Python Web Scraping Using BeautifulSoup and lxml


Introduction

Web scraping is the process of extracting data from websites. Python is one of the best tools for web scraping, thanks to libraries like:

  • requests – to make HTTP requests
  • BeautifulSoup – to parse and navigate HTML
  • lxml – for faster XML/HTML parsing (used as a parser with BeautifulSoup)

Install Required Modules

pip install requests beautifulsoup4 lxml


Step-by-Step Web Scraping Example

Step 1: Import Modules

import requests
from bs4 import BeautifulSoup

Step 2: Make an HTTP Request

url = 'https://example.com'
response = requests.get(url)
print(response.status_code)  # 200 means OK

Step 3: Parse HTML with BeautifulSoup and lxml

soup = BeautifulSoup(response.content, 'lxml')  # using lxml parser
print(soup.title.text)


Common BeautifulSoup Functions

Task Code
Get all <a> tags soup.find_all('a')
Get all <p> tags soup.find_all('p')
Get tag by ID soup.find(id="main")
Get tag by class soup.find_all(class_="product-title")
Get text only tag.text
Get attribute value tag['href']


Example: Scraping Article Titles

import requests
from bs4 import BeautifulSoup

url = "https://quotes.toscrape.com"
response = requests.get(url)
soup = BeautifulSoup(response.text, "lxml")

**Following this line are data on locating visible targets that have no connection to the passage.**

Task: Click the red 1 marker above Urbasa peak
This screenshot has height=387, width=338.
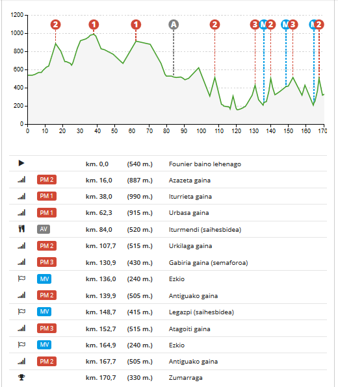Action: point(136,25)
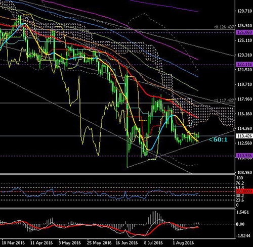Select the t0 126.437 horizontal line label
Viewport: 253px width, 247px height.
tap(224, 27)
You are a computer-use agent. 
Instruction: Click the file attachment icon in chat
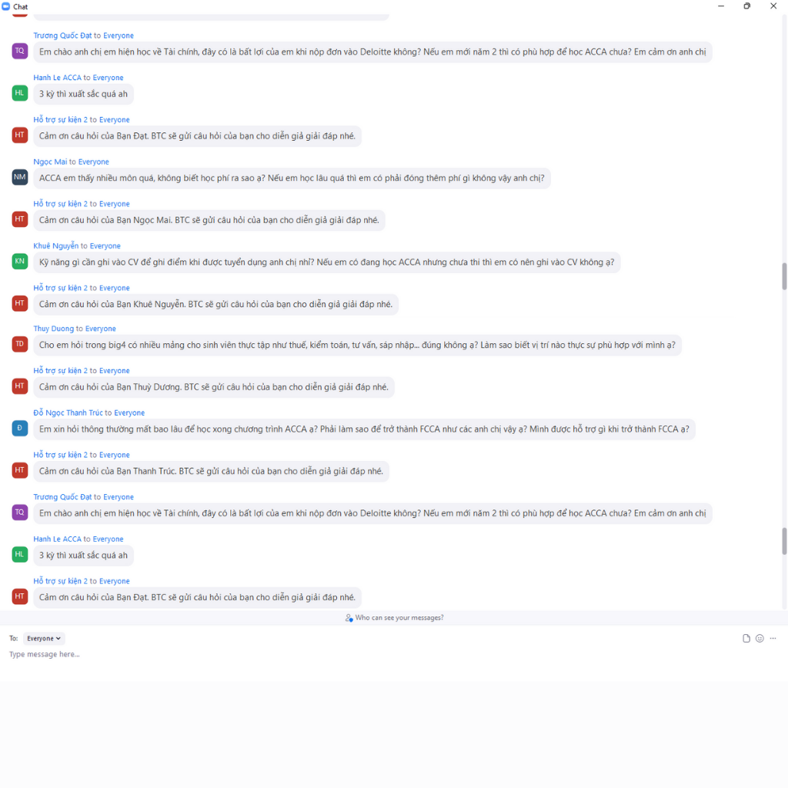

quotes = soup.find_all("span", class_="text")

for i, quote in enumerate(quotes, 1):
    print(f"{i}. {quote.text}")

Output:

1. "The world as we have created it is a process of our thinking."
2. "It is our choices that show what we truly are..."
...


Parsing Tables from HTML

table = soup.find('table')
rows = table.find_all('tr')

for row in rows:
    cols = row.find_all('td')
    data = [col.text.strip() for col in cols]
    print(data)


Using lxml Directly (Advanced)

If you want faster parsing and XPath support:

from lxml import html

url = "https://example.com"
response = requests.get(url)

tree = html.fromstring(response.content)

# Extract all links
links = tree.xpath('//a/@href')
print(links)


Handling Headers & User-Agent (To Avoid Blocks)

headers = {
    'User-Agent': 'Mozilla/5.0 (Windows NT 10.0; Win64; x64)'
}

response = requests.get("https://example.com", headers=headers)


Exporting Scraped Data to CSV

import csv

with open("quotes.csv", "w", newline='', encoding='utf-8') as f:
    writer = csv.writer(f)
    writer.writerow(["Quote"])
    for quote in quotes:
        writer.writerow([quote.text])


Ethical Note on Web Scraping

  • Always read a website's robots.txt before scraping.
  • Avoid overloading servers.
  • Do not scrape private or sensitive data.